Tuesday, February 26, 2013

Review: We Disappear (Scott Heim)

This novel could have been so much better than it was. It was one of those cases where you finish the book and think "where the fuck was the editor? why didn't somebody cut out about 30% of this and have him rewrite some of the stronger parts?" It was unnecessarily frustrating.

Scott Heim's protagonist is the meth-addicted gay son of a woman dying of cancer. He's a tweaker, truly and fully, and Heim pulls absolutely no punches showing exactly what this means. It's unapologetically real and raw. But the reader truly cares about him. He's flawed but you want to know him, you wouldn't leave him alone in your apartment but you'd meet him for coffee any day. Heim also doesn't write a stereotype. His sexuality is only brought into focus in the most relevant ways and there is never any dramatic "coming out" moment. He doesn't use the character's sexuality as a theme, as so many authors still do (thus creating a sense of "otherness" that is disrespectful and exploitative at its core). His homosexuality is simply is part of who he is, like his brown hair or the fact that he has a sister. I found that profoundly respectful and was quite moved by it.

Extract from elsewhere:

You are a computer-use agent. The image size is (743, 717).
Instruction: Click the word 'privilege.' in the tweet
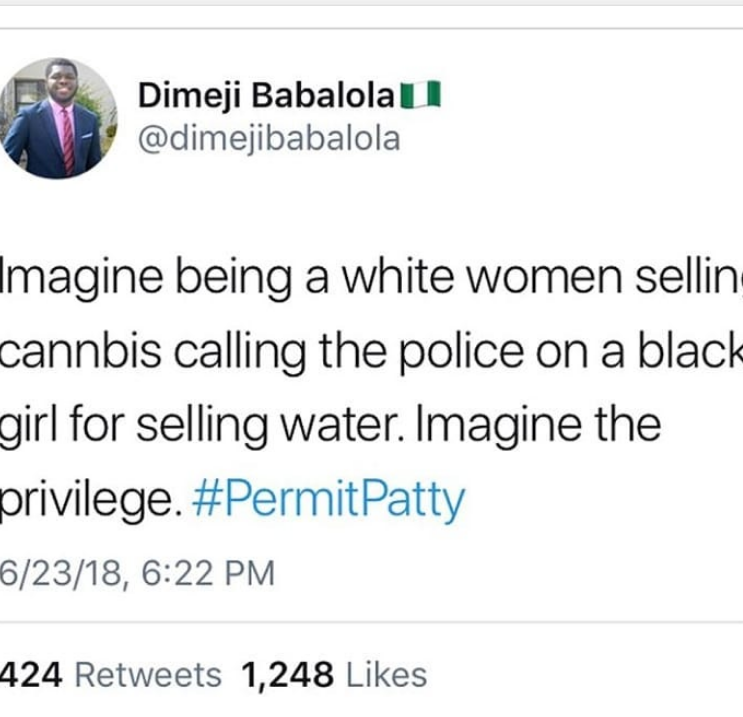pyautogui.click(x=90, y=500)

However the story is slightly far-fetched, there are far too many unnecessarily confusing plot twists, many of the characters read like extras from central casting, and the conclusion is a unsatisfying pathetic little sigh. But again: I think this could have been fixed in editing. Perhaps this kind of editorial sloppiness is a side effect of e-publishing and print-on-demand, perhaps not. But it has to end! Too many good books are being lost in their own "should have been cut" detritus.